> [Available records]
+---+

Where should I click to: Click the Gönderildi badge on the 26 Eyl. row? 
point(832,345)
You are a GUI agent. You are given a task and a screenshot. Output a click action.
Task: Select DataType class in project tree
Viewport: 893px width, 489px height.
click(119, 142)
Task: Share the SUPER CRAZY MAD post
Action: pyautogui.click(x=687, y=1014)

+---+

> [About this exercise] The entire listing needs to be output again, exactly, please.

> [Task output]
Where should I click to: Click the Gönderildi badge on the 26 Eyl. row? 
point(832,345)
You are a GUI agent. You are given a task and a screenshot. Output a click action.
Task: Select DataType class in project tree
Viewport: 893px width, 489px height.
click(119, 142)
Task: Share the SUPER CRAZY MAD post
Action: pyautogui.click(x=687, y=1014)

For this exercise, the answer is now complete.